I don't know if this is a glibc bug or not. On ppc64le with recent binutils 2.29, applicaitons fail to start with errors like: ./bin/rustc: error while loading shared libraries: ./lib/libstd-c3a1748e15265da7.so: expected localentry:0 `pthread_condattr_destroy' /usr/bin/cmake: error while loading shared libraries: /lib64/libcurl.so.4: expected localentry:0 `pthread_mutex_destroy' ./dsimpletest: error while loading shared libraries: ../lib/libmumps_common-5.1.1.so: expected localentry:0 `pthread_cond_init' The common theme seems to be that this only affects symbols which live both in libpthread and libc.
2.29 is the first release supporting PPC64_OPT_LOCALENTRY, so it seem like this is still buggy.
List thread: https://sourceware.org/ml/libc-alpha/2017-07/msg00861.html
It may be that the localentry:0 optimisation needs to be turned off by default in ld. Which is a shame, because it gives a nice speedup for plt calls to many small leaf functions.
The problem is this: amodra@pike:~/build/glibc$ readelf -s ./libc.so.6 | grep pthread_condattr_destroy 1344: 000000000012e420 108 FUNC GLOBAL DEFAULT [<localentry>: 8] 10 pthread_condattr_destroy@@GLIBC_2.17 5940: 000000000012e420 108 FUNC GLOBAL DEFAULT [<localentry>: 8] 10 pthread_condattr_destroy amodra@pike:~/build/glibc$ readelf -s ./nptl/libpthread.so.0 | grep pthread_condattr_destroy 299: 0000000000011f70 20 FUNC GLOBAL DEFAULT 11 pthread_condattr_destroy@@GLIBC_2.17 181: 0000000000000000 0 FILE LOCAL DEFAULT ABS pthread_condattr_destroy. 694: 0000000000011f70 20 FUNC GLOBAL DEFAULT 11 pthread_condattr_destroy libpthread.so.0 has a stub implementation of pthread_condattr_destroy which consists of just ld r3,0 blr while libc.so.6 has the full implementation. Users link against libpthread.so which means ld sees the stub symbol first before finding the real implementation in libc.so. By the usual rules of duplicate symbol resolution involving shared libraries, ld must take the first symbol as the definition. The stub symbol of course doesn't need a toc pointer so the optimised localentry:0 call is used. At runtime, ld.so apparently resolves pthread_condattr_destroy to the libc version, which isn't localentry:0. I'm not familiar with the reasons for glibc having two conflicting implementations for pthread functions, but I believe the correct fix is to make the libpthread.so stub symbols weak.
(In reply to Alan Modra from comment #4) > The problem is this: > > amodra@pike:~/build/glibc$ readelf -s ./libc.so.6 | grep > pthread_condattr_destroy > 1344: 000000000012e420 108 FUNC GLOBAL DEFAULT [<localentry>: 8] > 10 pthread_condattr_destroy@@GLIBC_2.17 > 5940: 000000000012e420 108 FUNC GLOBAL DEFAULT [<localentry>: 8] > 10 pthread_condattr_destroy > amodra@pike:~/build/glibc$ readelf -s ./nptl/libpthread.so.0 | grep > pthread_condattr_destroy > 299: 0000000000011f70 20 FUNC GLOBAL DEFAULT 11 > pthread_condattr_destroy@@GLIBC_2.17 > 181: 0000000000000000 0 FILE LOCAL DEFAULT ABS > pthread_condattr_destroy. > 694: 0000000000011f70 20 FUNC GLOBAL DEFAULT 11 > pthread_condattr_destroy > > libpthread.so.0 has a stub implementation of pthread_condattr_destroy which > consists of just > ld r3,0 > blr But this is the full implementation.
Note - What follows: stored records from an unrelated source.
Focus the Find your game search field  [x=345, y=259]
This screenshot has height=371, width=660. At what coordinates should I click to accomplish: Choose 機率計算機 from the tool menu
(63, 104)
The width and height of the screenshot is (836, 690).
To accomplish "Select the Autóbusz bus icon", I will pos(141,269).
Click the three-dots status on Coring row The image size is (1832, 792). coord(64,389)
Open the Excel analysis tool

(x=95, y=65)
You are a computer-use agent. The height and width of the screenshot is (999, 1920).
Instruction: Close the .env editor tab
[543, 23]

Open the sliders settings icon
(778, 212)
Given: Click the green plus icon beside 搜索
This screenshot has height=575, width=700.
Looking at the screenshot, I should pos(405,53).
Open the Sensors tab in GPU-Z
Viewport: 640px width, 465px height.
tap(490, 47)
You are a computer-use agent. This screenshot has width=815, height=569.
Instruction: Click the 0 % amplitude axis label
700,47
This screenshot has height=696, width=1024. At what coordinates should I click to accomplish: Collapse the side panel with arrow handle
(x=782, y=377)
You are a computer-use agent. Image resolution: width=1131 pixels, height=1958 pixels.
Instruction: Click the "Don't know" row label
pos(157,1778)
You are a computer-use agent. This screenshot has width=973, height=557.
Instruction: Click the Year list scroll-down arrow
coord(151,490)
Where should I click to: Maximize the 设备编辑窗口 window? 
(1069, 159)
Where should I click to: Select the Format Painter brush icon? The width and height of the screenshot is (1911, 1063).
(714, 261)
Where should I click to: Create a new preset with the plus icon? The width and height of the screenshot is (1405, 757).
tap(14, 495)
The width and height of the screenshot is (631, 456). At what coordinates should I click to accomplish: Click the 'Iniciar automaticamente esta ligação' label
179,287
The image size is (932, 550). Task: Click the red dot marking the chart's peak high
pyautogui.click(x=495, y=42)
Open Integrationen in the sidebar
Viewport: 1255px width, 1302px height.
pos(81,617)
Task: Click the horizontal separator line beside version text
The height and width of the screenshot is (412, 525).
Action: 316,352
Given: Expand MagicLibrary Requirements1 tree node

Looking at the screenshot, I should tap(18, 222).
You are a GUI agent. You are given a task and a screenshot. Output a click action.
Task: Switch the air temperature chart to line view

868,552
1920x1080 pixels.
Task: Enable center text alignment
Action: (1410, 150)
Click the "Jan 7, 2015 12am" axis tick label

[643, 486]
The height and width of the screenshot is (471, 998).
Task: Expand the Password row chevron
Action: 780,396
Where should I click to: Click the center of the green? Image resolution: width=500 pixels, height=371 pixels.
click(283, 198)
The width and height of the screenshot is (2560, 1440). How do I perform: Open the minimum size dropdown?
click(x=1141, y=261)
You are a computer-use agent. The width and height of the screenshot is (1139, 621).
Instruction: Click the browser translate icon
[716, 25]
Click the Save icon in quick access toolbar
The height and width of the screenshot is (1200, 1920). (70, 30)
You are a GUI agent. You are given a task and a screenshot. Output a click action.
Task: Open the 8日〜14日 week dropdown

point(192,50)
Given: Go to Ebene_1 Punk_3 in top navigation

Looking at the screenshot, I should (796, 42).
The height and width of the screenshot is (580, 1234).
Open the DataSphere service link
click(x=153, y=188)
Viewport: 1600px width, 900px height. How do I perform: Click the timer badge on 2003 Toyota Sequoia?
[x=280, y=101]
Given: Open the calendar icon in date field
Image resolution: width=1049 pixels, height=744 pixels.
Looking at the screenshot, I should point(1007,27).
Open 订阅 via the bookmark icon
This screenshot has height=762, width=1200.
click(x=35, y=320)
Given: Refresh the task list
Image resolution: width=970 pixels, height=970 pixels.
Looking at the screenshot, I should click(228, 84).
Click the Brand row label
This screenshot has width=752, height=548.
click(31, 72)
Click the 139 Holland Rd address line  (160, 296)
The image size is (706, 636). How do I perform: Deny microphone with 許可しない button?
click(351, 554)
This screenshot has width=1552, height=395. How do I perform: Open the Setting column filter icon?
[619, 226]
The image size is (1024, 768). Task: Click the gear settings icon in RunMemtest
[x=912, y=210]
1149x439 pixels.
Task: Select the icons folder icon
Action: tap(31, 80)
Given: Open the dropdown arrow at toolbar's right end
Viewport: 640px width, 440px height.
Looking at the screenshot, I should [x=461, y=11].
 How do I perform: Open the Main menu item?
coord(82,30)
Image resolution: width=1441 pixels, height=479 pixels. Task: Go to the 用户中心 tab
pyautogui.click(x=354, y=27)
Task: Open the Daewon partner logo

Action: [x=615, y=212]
The stub implementation is in libc.so.6. I agree that it is bizarre that the stub implementation does more work than the real implementation, but that's just an artifact of pthread_condattr_destroy. The problem also happens with pthread_mutex_destroy, where there is actually some code in libpthread. > while libc.so.6 has the full implementation. Users link against > libpthread.so which means ld sees the stub symbol first before finding the > real implementation in libc.so. By the usual rules of duplicate symbol > resolution involving shared libraries, ld must take the first symbol as the > definition. The stub symbol of course doesn't need a toc pointer so the > optimised localentry:0 call is used. At runtime, ld.so apparently resolves > pthread_condattr_destroy to the libc version, which isn't localentry:0. How does this optimization work? Does the link editor detect that the implementation in libpthread does not require the TOC pointer and then activates the optimization? What happens if we change the implementation later, so that it needs a TOC pointer? I still think this optimization has a general issue with symbol interposition. > I'm not familiar with the reasons for glibc having two conflicting > implementations for pthread functions, but I believe the correct fix is to > make the libpthread.so stub symbols weak. That seems wrong because the libpthread implementation is the real (full) implementation.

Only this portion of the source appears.